The paper describes how fragments of donor DNA circulate in a recipient’s blood following transplantation and can be quantified as a marker of graft health. Under stable conditions, donor-derived cell-free DNA (dd-cfDNA) levels are low. Rising levels signal graft injury, including acute rejection, often before changes are apparent in serum chemistries or biopsy results.

The review outlines two main analytical approaches: next-generation sequencing and droplet digital PCR. While digital PCR offers rapid turnaround times and high analytical sensitivity, sequencing allows broader genetic assessment but typically requires more complex workflows. Both methods are now available through commercial assays.

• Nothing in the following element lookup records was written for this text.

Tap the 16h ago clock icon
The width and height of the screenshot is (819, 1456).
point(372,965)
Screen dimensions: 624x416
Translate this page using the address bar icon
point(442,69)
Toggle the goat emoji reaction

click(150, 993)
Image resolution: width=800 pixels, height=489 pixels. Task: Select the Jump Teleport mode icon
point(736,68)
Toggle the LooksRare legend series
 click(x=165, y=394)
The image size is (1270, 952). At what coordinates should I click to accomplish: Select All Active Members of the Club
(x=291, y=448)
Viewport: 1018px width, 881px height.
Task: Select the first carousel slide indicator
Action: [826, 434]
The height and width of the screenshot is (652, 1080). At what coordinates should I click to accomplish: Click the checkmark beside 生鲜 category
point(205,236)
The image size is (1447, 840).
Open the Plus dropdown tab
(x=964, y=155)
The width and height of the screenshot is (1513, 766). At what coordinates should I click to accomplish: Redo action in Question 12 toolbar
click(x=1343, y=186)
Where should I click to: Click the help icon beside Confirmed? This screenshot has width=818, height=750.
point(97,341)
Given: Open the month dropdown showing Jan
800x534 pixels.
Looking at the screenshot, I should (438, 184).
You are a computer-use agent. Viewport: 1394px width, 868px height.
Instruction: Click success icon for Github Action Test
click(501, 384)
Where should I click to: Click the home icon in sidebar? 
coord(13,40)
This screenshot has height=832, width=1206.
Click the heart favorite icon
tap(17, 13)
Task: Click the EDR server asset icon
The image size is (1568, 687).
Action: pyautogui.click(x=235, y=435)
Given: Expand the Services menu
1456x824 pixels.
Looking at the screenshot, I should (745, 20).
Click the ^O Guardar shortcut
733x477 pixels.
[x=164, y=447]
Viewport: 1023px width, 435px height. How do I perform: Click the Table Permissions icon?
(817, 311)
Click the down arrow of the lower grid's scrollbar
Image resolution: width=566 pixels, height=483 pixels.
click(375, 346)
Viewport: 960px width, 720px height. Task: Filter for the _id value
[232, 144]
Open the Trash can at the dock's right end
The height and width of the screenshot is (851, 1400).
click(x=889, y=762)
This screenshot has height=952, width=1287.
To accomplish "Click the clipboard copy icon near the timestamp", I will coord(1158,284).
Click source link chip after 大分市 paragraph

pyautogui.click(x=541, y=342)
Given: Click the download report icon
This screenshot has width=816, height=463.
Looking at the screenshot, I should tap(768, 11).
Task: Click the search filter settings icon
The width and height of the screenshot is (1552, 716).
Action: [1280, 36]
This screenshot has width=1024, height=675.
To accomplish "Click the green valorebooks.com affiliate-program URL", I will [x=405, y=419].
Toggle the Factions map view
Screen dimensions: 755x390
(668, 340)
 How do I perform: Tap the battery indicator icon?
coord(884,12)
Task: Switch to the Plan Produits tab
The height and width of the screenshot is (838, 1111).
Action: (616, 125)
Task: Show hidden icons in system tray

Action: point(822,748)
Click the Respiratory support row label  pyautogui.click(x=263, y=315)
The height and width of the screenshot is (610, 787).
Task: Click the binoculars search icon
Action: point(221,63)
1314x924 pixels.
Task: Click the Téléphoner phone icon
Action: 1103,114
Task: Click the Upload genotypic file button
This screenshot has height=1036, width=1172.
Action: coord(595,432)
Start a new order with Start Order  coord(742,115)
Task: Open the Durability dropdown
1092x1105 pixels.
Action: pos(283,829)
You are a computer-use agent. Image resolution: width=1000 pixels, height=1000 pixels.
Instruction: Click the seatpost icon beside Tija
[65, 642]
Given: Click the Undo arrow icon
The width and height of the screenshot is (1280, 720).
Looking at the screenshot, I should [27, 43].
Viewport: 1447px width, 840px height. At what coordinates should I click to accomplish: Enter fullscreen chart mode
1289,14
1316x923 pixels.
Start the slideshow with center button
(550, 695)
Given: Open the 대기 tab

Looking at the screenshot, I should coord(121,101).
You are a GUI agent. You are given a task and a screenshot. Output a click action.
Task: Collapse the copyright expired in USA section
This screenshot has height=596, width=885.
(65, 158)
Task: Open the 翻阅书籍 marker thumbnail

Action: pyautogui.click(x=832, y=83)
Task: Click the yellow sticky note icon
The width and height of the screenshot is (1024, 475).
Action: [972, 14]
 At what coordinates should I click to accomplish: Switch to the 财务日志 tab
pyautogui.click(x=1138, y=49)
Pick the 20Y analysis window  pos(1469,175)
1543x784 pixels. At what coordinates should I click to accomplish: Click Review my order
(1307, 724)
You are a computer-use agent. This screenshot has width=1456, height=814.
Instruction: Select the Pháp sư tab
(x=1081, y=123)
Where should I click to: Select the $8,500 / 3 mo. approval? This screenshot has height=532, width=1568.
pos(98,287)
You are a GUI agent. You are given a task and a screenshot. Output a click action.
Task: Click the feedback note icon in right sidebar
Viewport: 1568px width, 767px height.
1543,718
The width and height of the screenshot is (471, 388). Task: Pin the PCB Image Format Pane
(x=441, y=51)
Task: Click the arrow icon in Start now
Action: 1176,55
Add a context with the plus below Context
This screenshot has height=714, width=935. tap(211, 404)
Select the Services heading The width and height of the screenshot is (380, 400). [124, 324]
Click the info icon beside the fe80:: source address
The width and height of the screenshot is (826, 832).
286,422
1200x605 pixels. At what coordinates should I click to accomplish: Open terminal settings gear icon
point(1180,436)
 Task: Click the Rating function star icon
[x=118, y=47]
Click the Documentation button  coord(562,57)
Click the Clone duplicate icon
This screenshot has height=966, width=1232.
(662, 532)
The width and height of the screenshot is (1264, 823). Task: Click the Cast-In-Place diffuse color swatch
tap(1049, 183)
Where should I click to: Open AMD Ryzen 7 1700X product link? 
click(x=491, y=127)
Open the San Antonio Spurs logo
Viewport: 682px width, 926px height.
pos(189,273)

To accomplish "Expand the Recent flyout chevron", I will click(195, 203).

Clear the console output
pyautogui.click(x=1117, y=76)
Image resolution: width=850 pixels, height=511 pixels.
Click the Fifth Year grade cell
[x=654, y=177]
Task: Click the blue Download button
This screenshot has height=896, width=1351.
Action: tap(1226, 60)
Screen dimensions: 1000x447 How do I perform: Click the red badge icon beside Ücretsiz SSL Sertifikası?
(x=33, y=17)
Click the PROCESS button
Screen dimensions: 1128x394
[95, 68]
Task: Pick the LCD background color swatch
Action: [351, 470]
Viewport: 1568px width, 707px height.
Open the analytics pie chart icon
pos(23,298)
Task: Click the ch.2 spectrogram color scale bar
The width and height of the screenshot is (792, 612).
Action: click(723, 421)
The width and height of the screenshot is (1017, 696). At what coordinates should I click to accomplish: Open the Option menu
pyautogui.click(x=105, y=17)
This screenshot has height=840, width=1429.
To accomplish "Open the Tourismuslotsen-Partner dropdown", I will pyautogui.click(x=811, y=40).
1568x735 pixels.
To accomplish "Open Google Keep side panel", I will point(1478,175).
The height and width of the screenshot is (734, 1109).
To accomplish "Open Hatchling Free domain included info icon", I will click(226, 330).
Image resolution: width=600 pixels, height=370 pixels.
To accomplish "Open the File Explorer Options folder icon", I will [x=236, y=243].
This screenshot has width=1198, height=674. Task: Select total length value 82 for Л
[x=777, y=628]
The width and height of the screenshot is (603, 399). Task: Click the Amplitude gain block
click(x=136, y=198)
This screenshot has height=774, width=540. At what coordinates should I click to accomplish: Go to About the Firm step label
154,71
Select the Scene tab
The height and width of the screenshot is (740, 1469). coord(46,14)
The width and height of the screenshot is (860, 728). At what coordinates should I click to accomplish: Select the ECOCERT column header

Clinical applications are most established in kidney and heart transplantation. In kidney recipients, dd-cfDNA has shown clinical utility in discriminating active rejection from stable graft function and may help reduce unnecessary biopsies. Professional guidance from the American Society of Transplant Surgeons recommends measuring serial dd-cfDNA in cases of graft dysfunction, particularly to assess antibody-mediated rejection. In heart transplantation, dd-cfDNA has been incorporated into surveillance strategies to rule out clinically significant rejection in stable patients beyond the early post-transplant period.

The review also discusses emerging roles in liver and lung transplantation, although data in these settings remain less definitive. 

Overall, the authors conclude that dd-cfDNA represents a paradigm shift in transplant diagnostics, enabling earlier detection of rejection, dynamic monitoring of graft health, and more personalized surveillance strategies. As evidence accumulates and assays become more standardized, molecular monitoring is poised to become an integral component of transplant laboratory medicine.